男は立ち上がろうとしたようだが、目まいがするのか頭をふらふらと揺らしていた。そして顔をしかめると、糸が切れたように床へと倒れ込んだ。
「お、おい!?」
大地は棍棒を捨て、這いつくばるようにしてかがんだ。そのまま横から、男の顔をのぞき込む。
男の眉根がぴくりと動き、音にならないうめき声を漏らすかのように、口がわずかに開いた。
死んではなさそうだとひとまず安堵すると、大地は窮屈そうに横向いた男の体を、あおむけに寝かせた。
(ソラはどうやって運ぼう。抱いていっても大丈夫なのか?)
迷うようなことばかりが増えていく。必要悪など上っ面な覚悟で演じられるものではないと、今更ながらに気づかされる。
大地は立ち上がり、取りあえず最初の障害となる点滴パックへと目を向けた。命を守るための薬なら外すわけにはいかないが、逆に奪うためのものなら即刻外さなければならない。
だがその判断は迫られる必要がなかったようだ。点滴パックの中はほとんど空になっている。すでに十分な薬剤が、ソラの体に吸収された後だ。
きっと体にプラスな薬剤なのだろうと希望的に結論づけ、大地はソラの腕から点滴の針をそっと抜いた。傷口がむき出しになるのが怖いので、ガーゼはテープで留めてあるままにしておいた。
そこまでしてようやく、ソラの顔へと視線を移す。
正直に言うと赤ん坊の顔など、大地には皆同じに見えた。そもそもが喜楽園に来た頃の武くらいしか、きちんと見たことがない。

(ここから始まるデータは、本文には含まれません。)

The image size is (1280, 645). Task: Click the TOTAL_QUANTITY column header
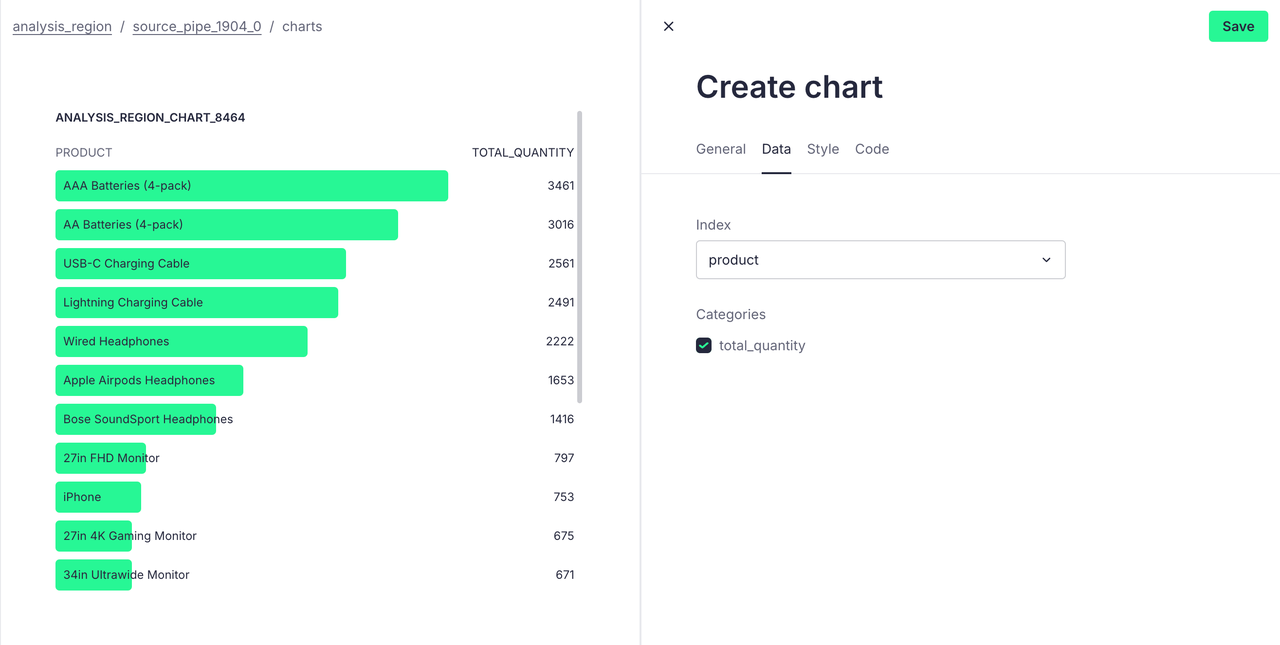tap(523, 153)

まん丸な顔につまみのような鼻。くしゃくしゃっとした小さな手足。取り立てて大きな特徴が見受けられるわけでもない。
それは兄としてどうなのだろうかと思っていたら、ソラがそれまでずっと閉じていた目を開いた。
(あ……)
白目が見えないくらいに大きな黒目。ぱっちりとした目を、二重まぶたがさらに大きく見せている。形はアーモンドというより、レモン型に近い感じだ。
(母さんの目だ)
懐かしさが一気によみがえる。しかもこんな純粋な目を向けられた記憶は数えるほどしかなく、とても貴重な懐かしさだ。
無意識のうちに、頭へと手をやっていた。帽子越しにツノを触る。普通の人間なら触れることのない突起物。歪な感触に顔もゆがむ。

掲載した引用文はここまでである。